Dairy exports are forecasted to decline some from last year’s record, as milk production is increasing in each of the five major dairy exporters. But, after rather poor milk production in each of these exporters last year, and strong world demand, there are not surplus dairy stocks in any of the countries. It will take some time to rebuild stocks, and world demand is expected to continue a strong level. So, U.S. dairy exports ought to remain at high levels through the first half of the year, and end the year down only slightly from last year’s record.
The level of milk production is the major factor on how long milk prices hold. Margins for dairy producers are very good, and history says dairy producers will maintain or increase cow numbers and feed for high milk production per cow. Despite high slaughter cow prices, dairy farmers may reduce culling of cows. The Jan. 1 cattle inventory also shows the total number of dairy replacements about unchanged from a year ago, with the number to calve this year up by 1.8%. However, lower quality forages appear to be reducing milk per cow in some states like Minnesota and Wisconsin.
USDA’s report on January milk production shows milk per cow compared to a year ago down 1.2% in Minnesota and 2.9% in Wisconsin. Of the 23 reporting states, milk per cow was down in 10, with the average increase of 0.9%. Tighter supplies of quality forages may be reducing cow numbers in some state. Cow numbers were down 1.1% in Minnesota and 2.4% in Idaho. Of the 23 reporting states, cow numbers were down in 9, and just 0.1% higher.
Compared to a year earlier, January milk production was up in 16 states and lower in 7. California, plagued most of last year with high feed costs resulting in unfavorable dairy producer margins, ended up with 1.3% less milk than 2012. But, much improved milk prices and lower feed costs are resulting in increased milk production. In January California had 0.1% more cows producing 4.6% more milk per cow, resulting in 4.7% more milk.

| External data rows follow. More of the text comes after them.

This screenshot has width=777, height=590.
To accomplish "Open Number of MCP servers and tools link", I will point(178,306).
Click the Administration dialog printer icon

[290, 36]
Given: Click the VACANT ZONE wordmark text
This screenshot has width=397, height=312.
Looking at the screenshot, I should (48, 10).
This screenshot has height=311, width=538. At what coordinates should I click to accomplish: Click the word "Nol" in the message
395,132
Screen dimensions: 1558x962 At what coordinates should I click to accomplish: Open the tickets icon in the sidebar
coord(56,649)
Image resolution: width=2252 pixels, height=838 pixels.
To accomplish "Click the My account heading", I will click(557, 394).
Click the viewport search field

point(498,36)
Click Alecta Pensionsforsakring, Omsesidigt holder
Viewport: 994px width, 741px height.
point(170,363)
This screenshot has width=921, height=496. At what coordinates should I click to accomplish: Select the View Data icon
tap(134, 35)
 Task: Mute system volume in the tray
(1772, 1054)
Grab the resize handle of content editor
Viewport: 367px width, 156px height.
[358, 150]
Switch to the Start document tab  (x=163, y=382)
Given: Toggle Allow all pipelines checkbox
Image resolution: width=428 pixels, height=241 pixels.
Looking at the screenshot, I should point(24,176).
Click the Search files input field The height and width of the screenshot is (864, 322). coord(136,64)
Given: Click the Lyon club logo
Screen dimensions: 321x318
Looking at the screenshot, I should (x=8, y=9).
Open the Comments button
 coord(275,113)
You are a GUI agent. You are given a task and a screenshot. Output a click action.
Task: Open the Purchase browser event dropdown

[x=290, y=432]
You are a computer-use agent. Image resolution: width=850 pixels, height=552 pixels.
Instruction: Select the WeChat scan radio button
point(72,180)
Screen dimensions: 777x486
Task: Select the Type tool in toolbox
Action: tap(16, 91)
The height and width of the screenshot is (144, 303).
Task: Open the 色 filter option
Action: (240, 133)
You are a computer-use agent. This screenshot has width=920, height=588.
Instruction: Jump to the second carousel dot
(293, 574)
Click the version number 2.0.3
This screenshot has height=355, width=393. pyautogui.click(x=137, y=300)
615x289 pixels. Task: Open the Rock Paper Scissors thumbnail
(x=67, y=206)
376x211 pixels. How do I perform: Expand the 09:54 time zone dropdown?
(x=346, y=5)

Texas which increased milk production just 0.1% last year, increased cow numbers by 1.1% and milk per cow by 2.1%, for an increase in milk production of 3.3% in January. Compared to January a year ago, milk production was up just 0.8% in Arizona and 0.4% in Idaho, and down 0.9% in New Mexico. In the Northeast, milk production was up just 0.3% in New York and 0.4% in Pennsylvania, but down 1.3% in Ohio. In the Upper Midwest milk production was up 1.3% in Michigan, but down 2.3% in Iowa, 2.1% in Minnesota and 2.9% in Wisconsin.